--- Start ---

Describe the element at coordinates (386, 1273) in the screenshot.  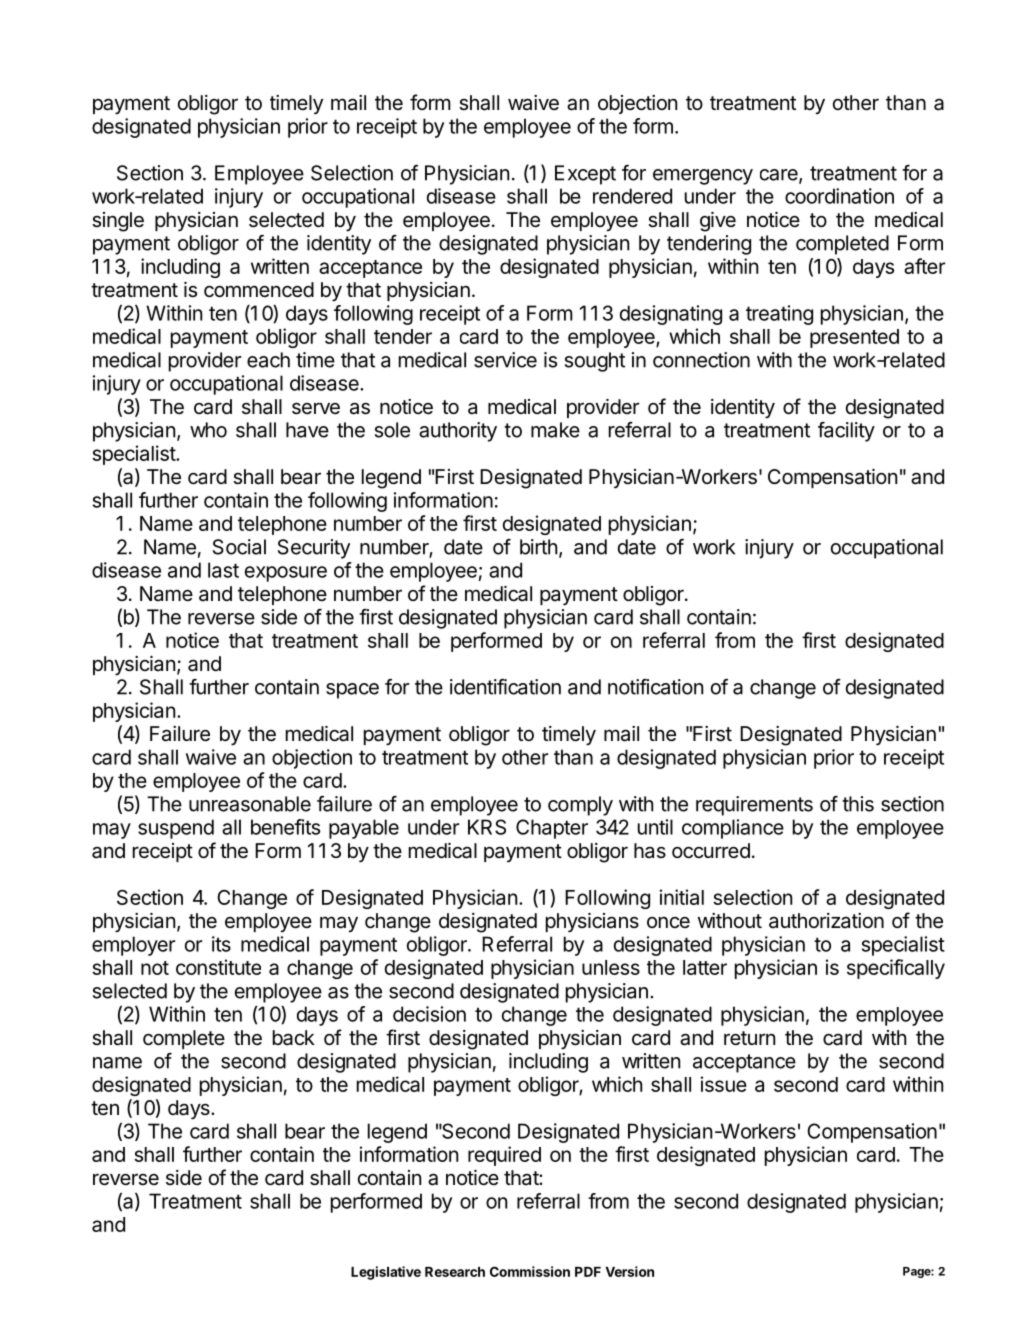
I see `Legislative` at that location.
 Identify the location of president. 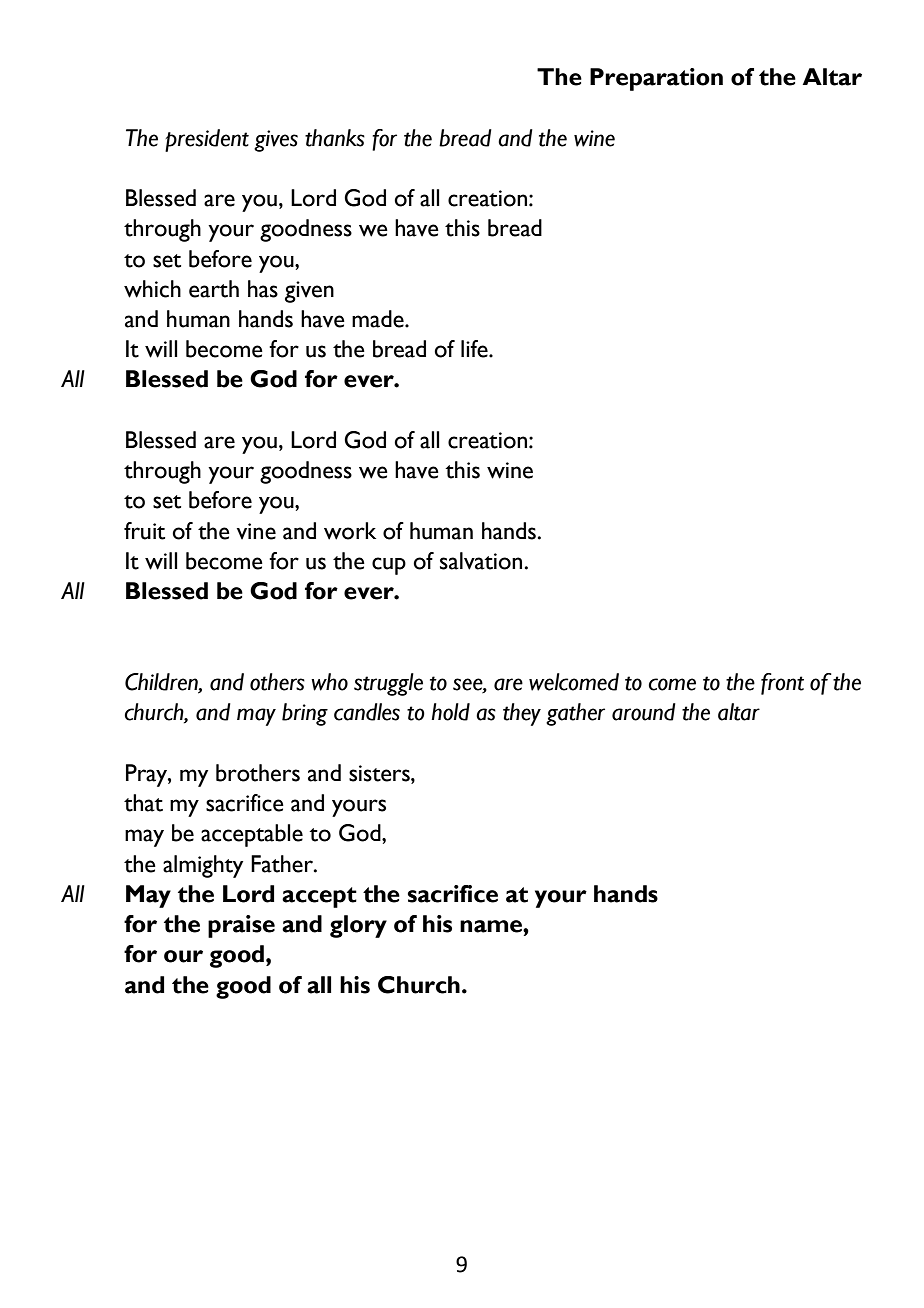
(207, 140).
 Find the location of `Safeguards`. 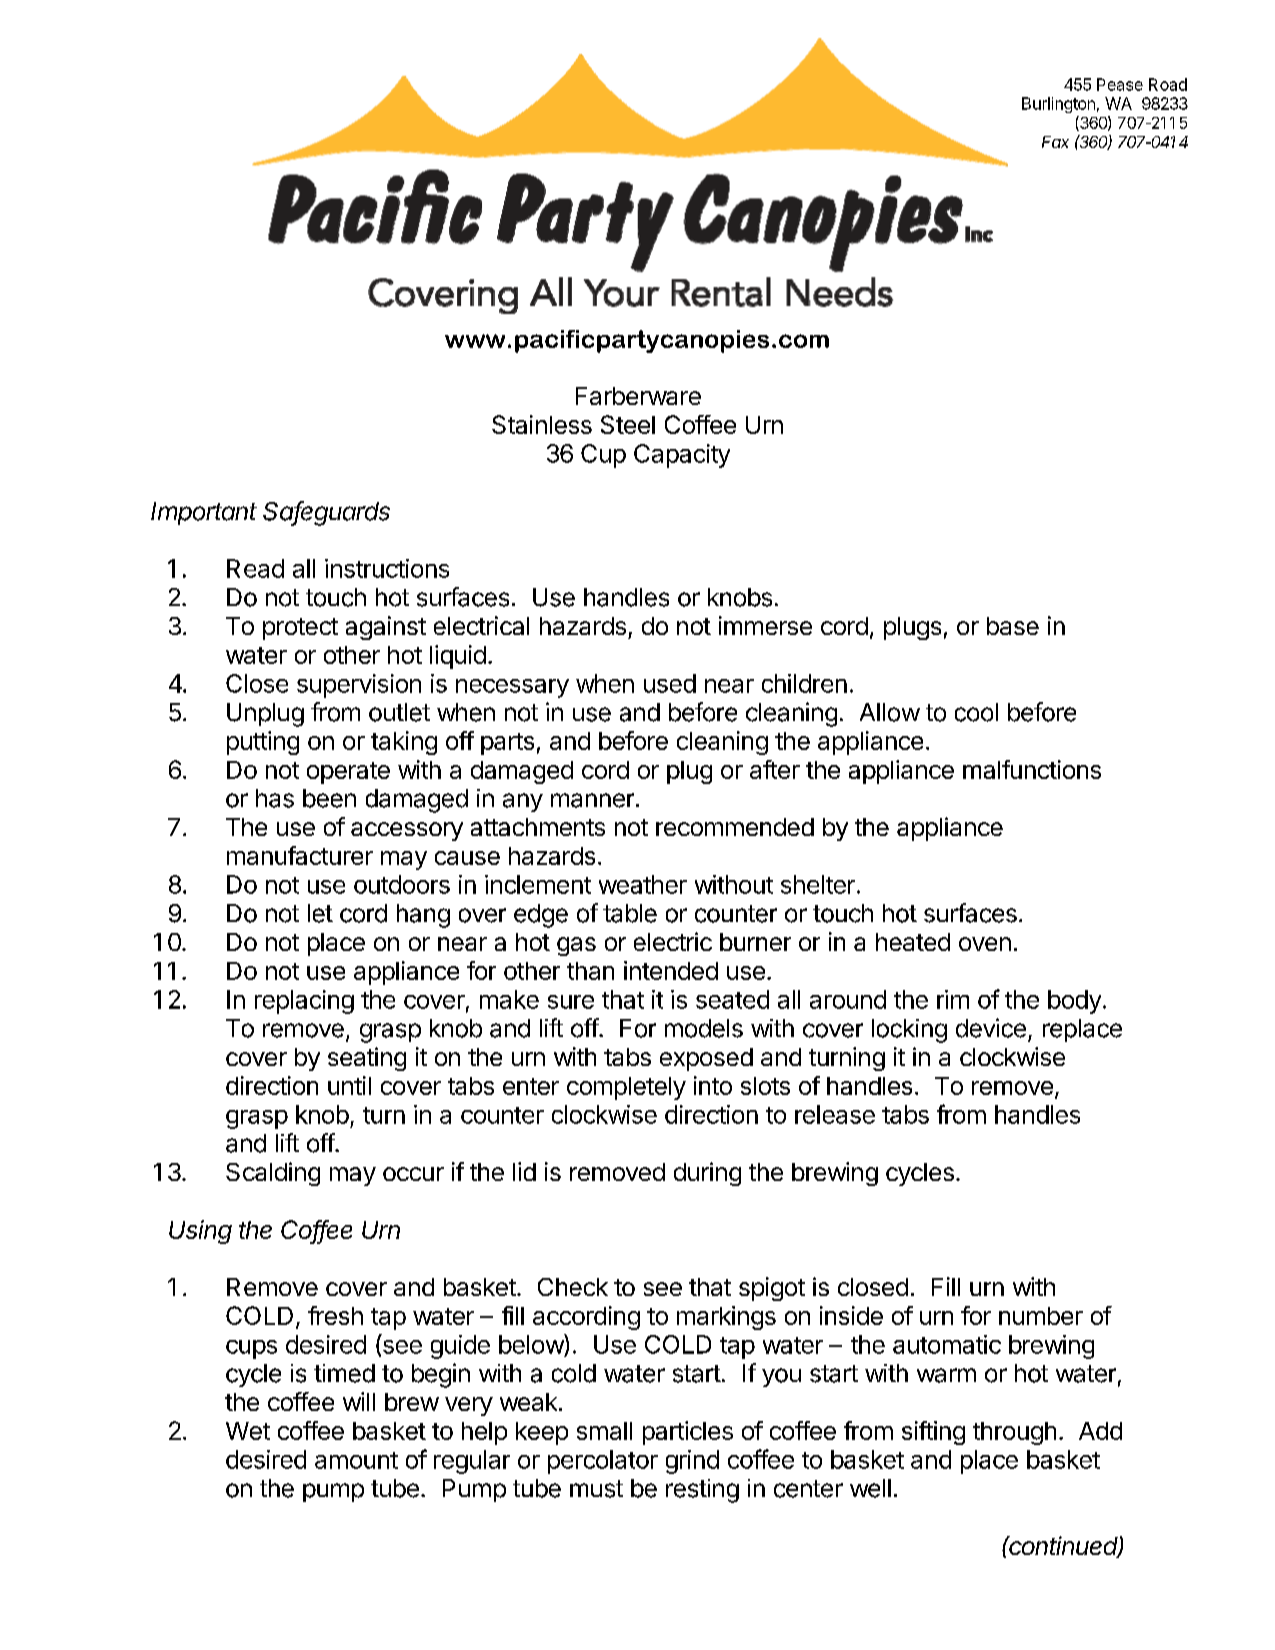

--- End ---

WHAT IS REQUIRED. Copy out every one of the records above word for word, without the pictures.

ANSWER BELOW.
Describe the element at coordinates (386, 1273) in the screenshot.  
I see `Legislative` at that location.
 Identify the location of president. 
(207, 140).
 Find the location of `Safeguards`. 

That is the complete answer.